Wait Weight

The older I get, the more impatient I have become.  At times I think, and also at times I have been told, that I have no patience (which dictionary.com defines as “the bearing of provocation, annoyance, misfortune, or pain, without complaint, loss of temper, irritation, or the like).  My ability to tolerate tardiness has been diminishing.  My ability to stand in line is mostly non-existent.  My ability to suffer fools is sorely lacking.  This is a problem, because the fruit of the Spirt, the evidences that one is walking in flash and not flesh, includes patience.  Christians, by nature, are blessed by God with patience, and yet I cannot seem to endure the simplest inconveniences of life.Patience-2-TU-post

The problem of impatience is not the petty annoyances like waiting for the utility company to fix a problem with my service or for the cashier to end her collegial conversation to ring up my purchase.  The problem of impatience is the bigger issue of control of my time.  Impatience reveals that we expect to be the trackers of our time; we want to be the masters of our minutes, the owners of our hours and the director of our days.   We want to be in control of our lives.  We want to be…but we are not.

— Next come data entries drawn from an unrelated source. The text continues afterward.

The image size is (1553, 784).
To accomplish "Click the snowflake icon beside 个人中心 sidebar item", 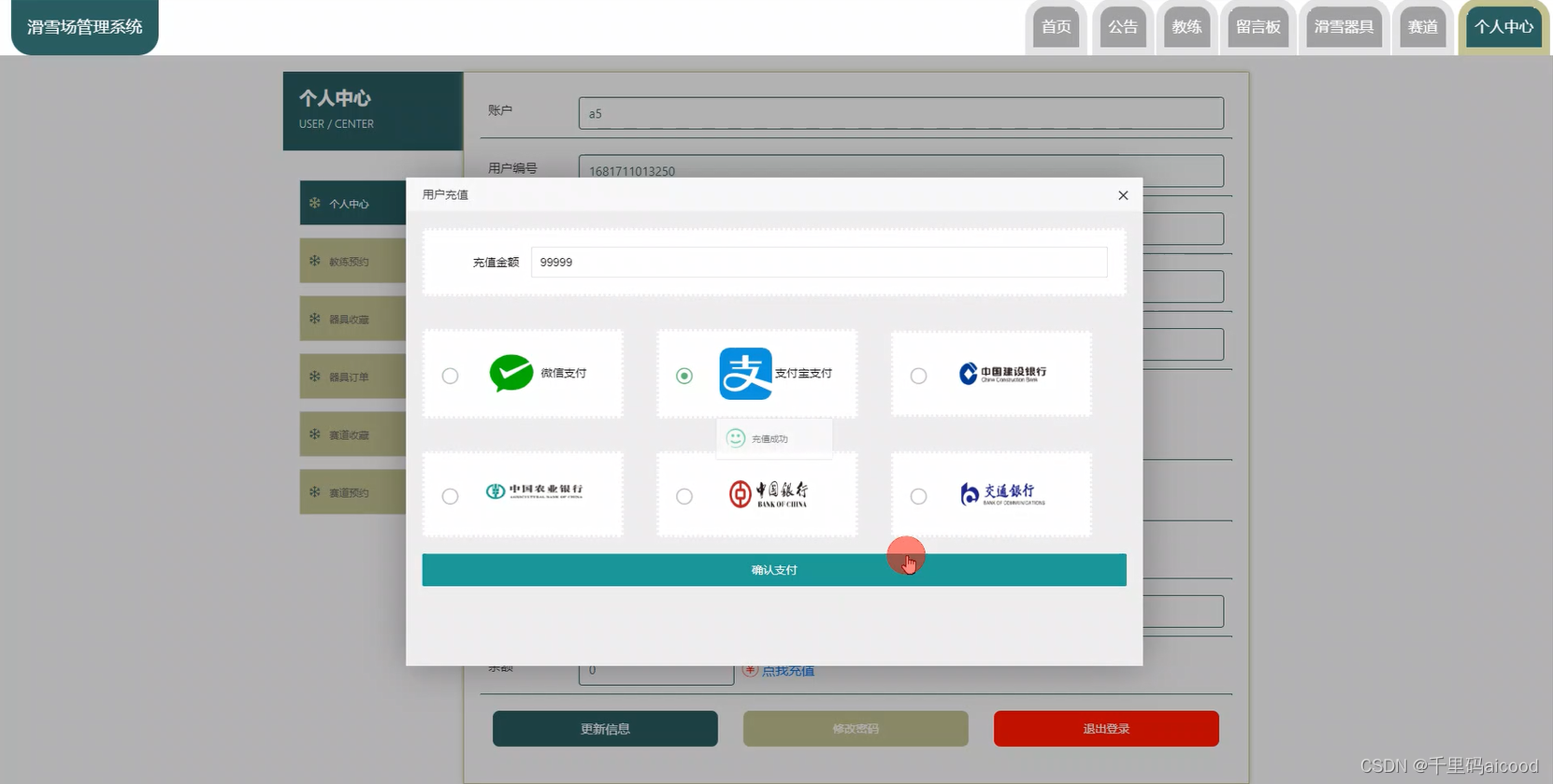I will tap(315, 203).

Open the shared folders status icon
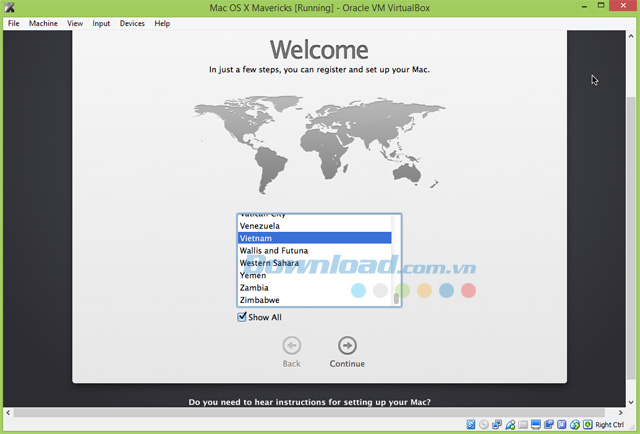coord(523,424)
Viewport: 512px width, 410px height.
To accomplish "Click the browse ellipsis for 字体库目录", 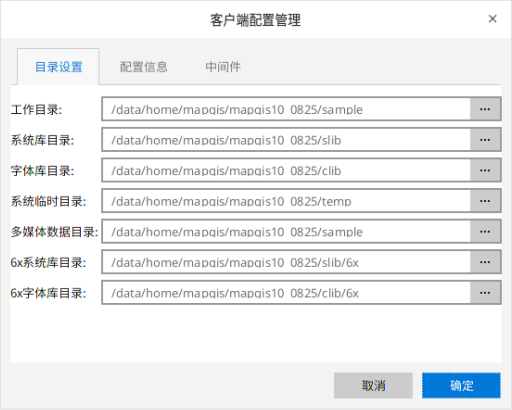I will click(485, 170).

Patience comes through our trust that God is in control.  God knows the times that try our patience – the infernal moments at the Registry of Motor Vehicles, the unending conversations with the opinionated uninformed and the sleepless nights after the interview or appointment – and God has some purpose in all of them.   When we have the faith sufficient to follow God’s schedule, we will enjoy patience.  There are more than a dozen references in the scriptures commanding us to ‘wait for the Lord’.   The blessing of patience is found when we allow ourselves to remain where God wants us to be for as long as God determines.

…but they who wait for the LORD shall renew their strength; they shall mount up with wings like eagles; they shall run and not be weary; they shall walk and not faint.   Isaiah 40:31 (ESV)

The remarkable dynamic regarding patience is that it is a gift that keeps giving.  God the Spirit endows people of faith with the character of patience, the ability to wait, and then that ability to wait endows those same people of faith with unlimited strength (as we soar to the highest of heights, run without weariness and walk without weakness).  Patient endurance prepares us for future productivity.   Not only does God grant His children the character of long-suffering but also the stamina to accomplish God’s will when it is God’s time to do so.

The fear I have in addressing my lack of patience, and seeking to live in obedience by exercising the spiritual fruit of patience, is that my life will be filled with opportunities to express patience.  I trust that God knows more than I do and that He will, as I wait, enable me to fly, run and walk without limitation.  Perhaps there are even things I could do while I sit in the ‘waiting room’ – read, relate or rest – so that I can be ready when the time is right.  I guess I will just have to wait and see.